Confessional #25859952“I work in healthcare. Due to staffing shortages, I will have to work all through Thanksgiving and Christmas. Thank god. The holidays are canceled for me this year.”
Confessional #25854214“Got an unexpected bonus at work and booked a luxury vacation for Thanksgiving. No parents, no in laws, no cooking! Just our little family, spending our hard earned money on ourselves.”
So yeah, lots of us are saying SCREW THAT this year and have canceled Thanksgiving altogether. Or, we’re skipping town to enjoy it at the beach, in the sunshine, WITHOUT our MIL. Or we volunteered to work—anything is better than passing the stuffing to our drunk, racist uncle.

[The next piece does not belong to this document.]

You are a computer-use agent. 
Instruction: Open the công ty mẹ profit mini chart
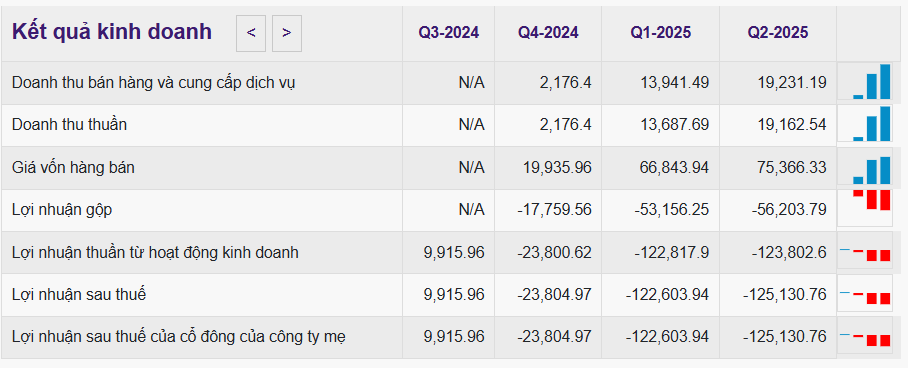coord(865,337)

Listen, friends. This is your holiday too. Don’t force yourself to spend it with crappy people. Thanksgiving is about feeling thankful for the blessings in your life. Obnoxious Uncle Fred who walks around with mustard on his shirt all day is not a blessing! You don’t need to give your home, your energy, or your time to him or anyone else you don’t want to. If you can’t afford to jet off to Hawaii (who can?) just make dinner reservations instead. Or pop some pizza bites in the oven, stay in your pajamas all day, and lock the door. Let everyone else fend for themselves.
(Just don’t forget to buy a big ol’ pie anyway, even if you skip Thanksgiving. Because pie is life.)